-
Notifications
You must be signed in to change notification settings - Fork 7
Algorithm selection benchmarks experimental setup
Disclaimer: While we have structured in the experimental setup and the evaluation procedure in a clean and reasonable manner - both from an algorithm selection and machine learning perspective -, they are meant as a guide. The results are not meant to demonstrate the state of the art or the best possible results. Much can be varied and probably be improved, regarding the preprocessing or modelling itself. The repository now offers a structured scientific basis for evaluating exactly such kinds of questions.
The experiments use the LLAMA algorithm selection system and the mlr machine learning toolbox.
The data in each algorithm selection task is preprocessed as follows.
- For repeated feature calculations, the mean value is taken across all repetitions.
- Completely constant features are removed. One cannot learn from them.
- NA feature values are imputed by the mean value across all non-NA values for the feature. Note that this is a basic naive approach which might likely be improved upon.
- Any tasks that have repeated performance measurements are discarded. This currently applies to no tasks. (This will be handled very soon in a better manner and example tasks where this occurs will be included).
- If the performance measure is runtime and the feature computation presolves the instance, the cost of all algorithms is set to the cost of all feature steps up to the presolving one (note that feature steps are specified in their order of execution). That means that the individual costs of all algorithms are discard for this instance and they all incur the same cost.
- If the performance measure is runtime, the cost of feature computation is added to the algorithms' performances, unless we are considering only the baselines which do not incur feature costs.
- The success for each algorithm on each problem instance is computed by checking whether the run status was OK and the performance value is not NA. If the performance measure is runtime and a cutoff value has been specified, any algorithm runs that exceed the cutoff when taking the cost of feature computation into account are marked as not successful.
- The performance values for all not successful algorithm runs are imputed by the cutoff value if present and the performance metric is runtime, else ten times the maximum performance.
- The algorithm selection task data structure is converted to a LLAMA data frame.
The cross-validation splits defined in the respective tasks are preserved in the LLAMA data frame. That is, the model building functions will use these splits for training and testing.

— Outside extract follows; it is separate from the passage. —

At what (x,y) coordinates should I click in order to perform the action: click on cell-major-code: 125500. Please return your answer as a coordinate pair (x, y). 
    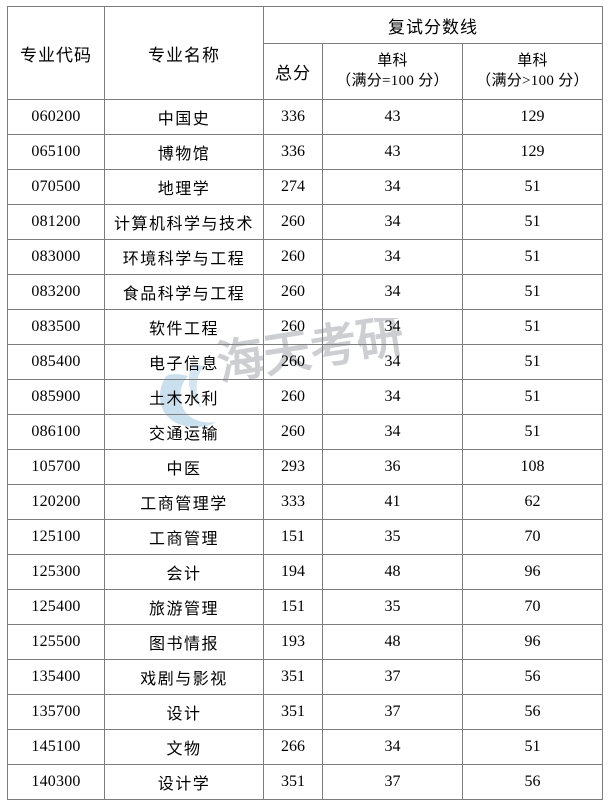
    Looking at the image, I should click on (56, 642).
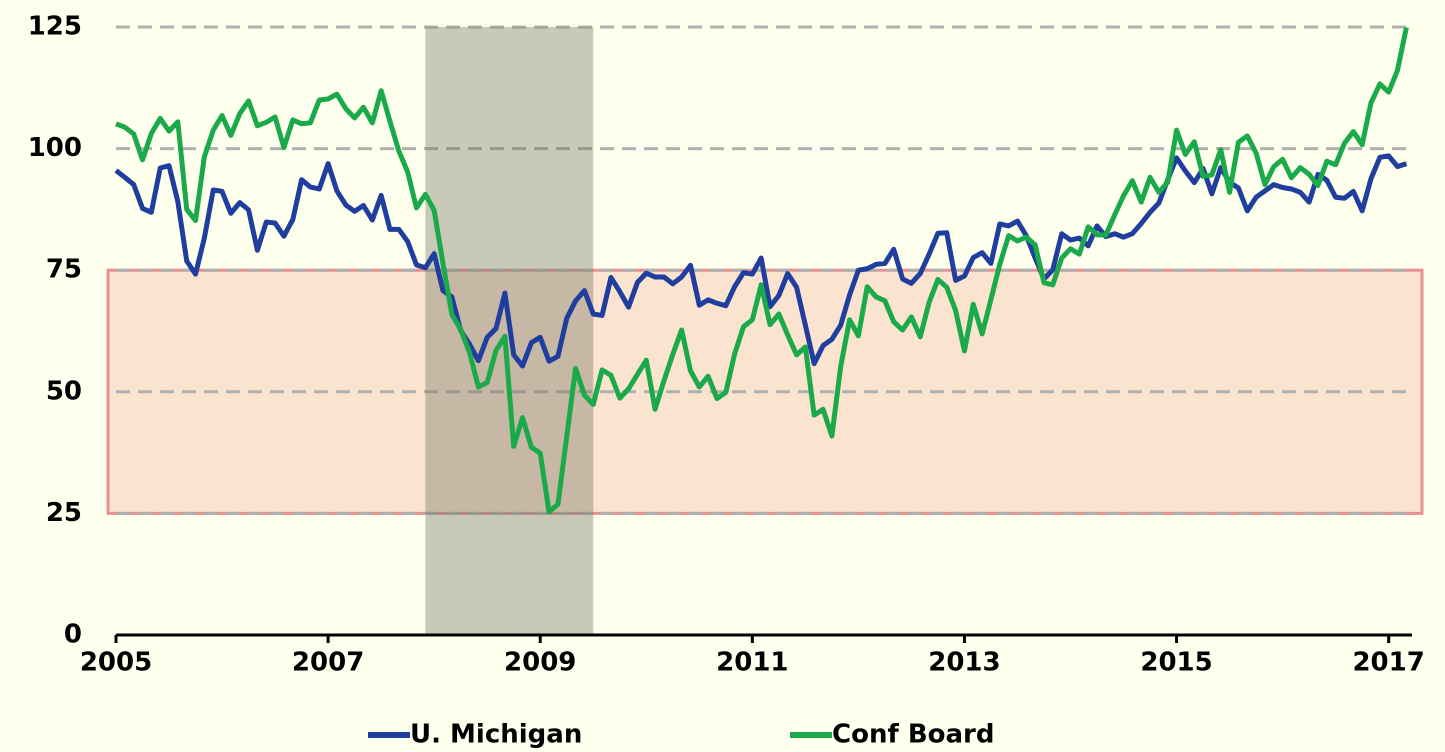  What do you see at coordinates (1176, 663) in the screenshot?
I see `x-tick-label: 2015` at bounding box center [1176, 663].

We use the following classification, regression and clustering approaches in our experiments.
-
classification from Weka
- meta/AdaBoostM1
- bayes/BayesNet
- lazy/IBk
- rules/OneR
- trees/RandomTree
- trees/J48
- rules/JRip
-
classification (from mlr)
- classif.ctree
- classif.ksvm
- classif.naiveBayes
- classif.randomForest
- classif.rpart
-
regression (from mlr)
- regr.earth
- regr.lm
- regr.randomForest
- regr.rpart
-
clustering (from Weka)
- EM
- FarthestFirst
- SimpleKMeans
The parameters of all algorithms were left at their default values. (Note that this is a somewhat dubious approach for models like SVMs. Our experimental setup will later include necessary automatic hyperparameter tuning for such models.) For the clustering algorithms, the (maximum) number of clusters was set to the number of algorithms in the respective task.
For comparison purposes, we use the following baseline algorithms.
- virtual best solver
- single best solver by number of times it had the best performance
- single best solver by PAR10 score
- single best solver by number of successful solver runs
The baseline algorithms are not cross validated which gives an optimistic performance estimation of the single best solvers.

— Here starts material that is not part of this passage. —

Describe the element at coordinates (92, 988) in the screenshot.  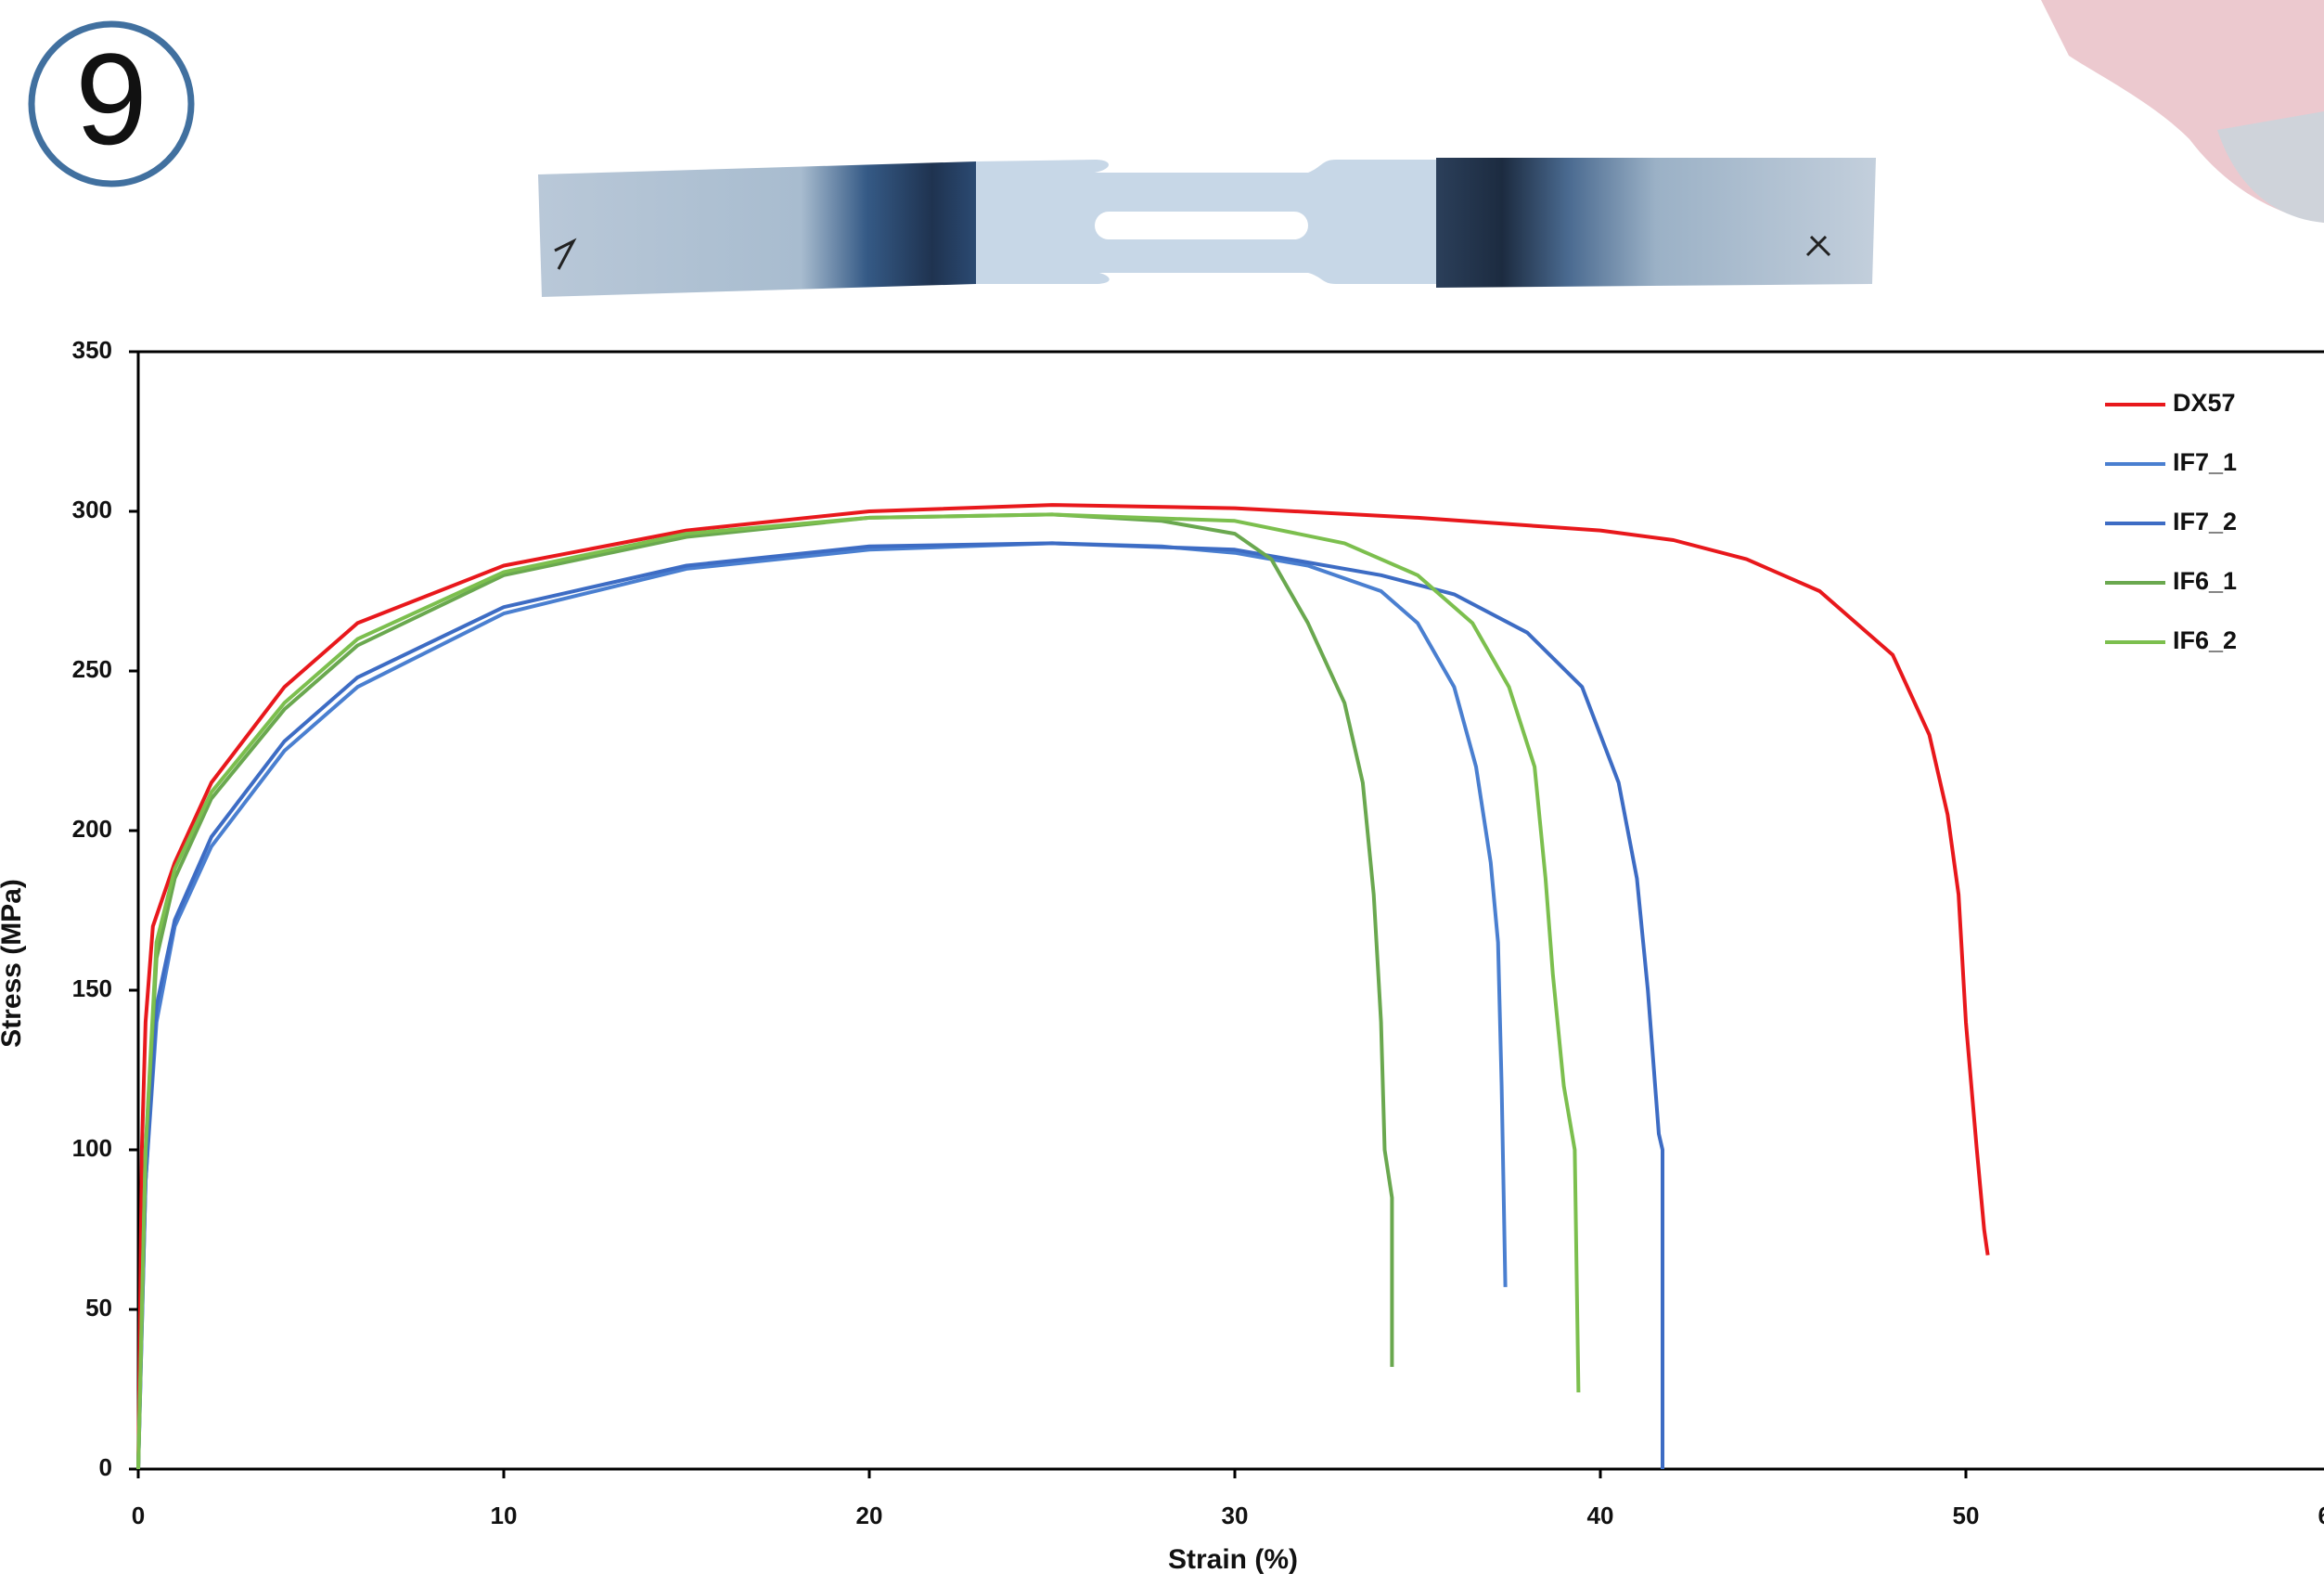
I see `y-tick-label: 150` at that location.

The model building functions in LLAMA were also used with their default parameters. That is, the regression model builder for example allows to stack multiple models -- this was not used.
In all cases, LLAMA's normalize() function was used to normalize the feature vectors before passing them to the machine learning models.
For each trained model, we record the mean number of successful solver runs in the predictions, the mean PAR10 score for the predictions, and the mean misclassification penalty of the predictions. The averaging is done for all predictions of a certain test set in the cross-validation and then across all test sets (which are usually 10, as we normally evaluate by 10-fold cross-validation).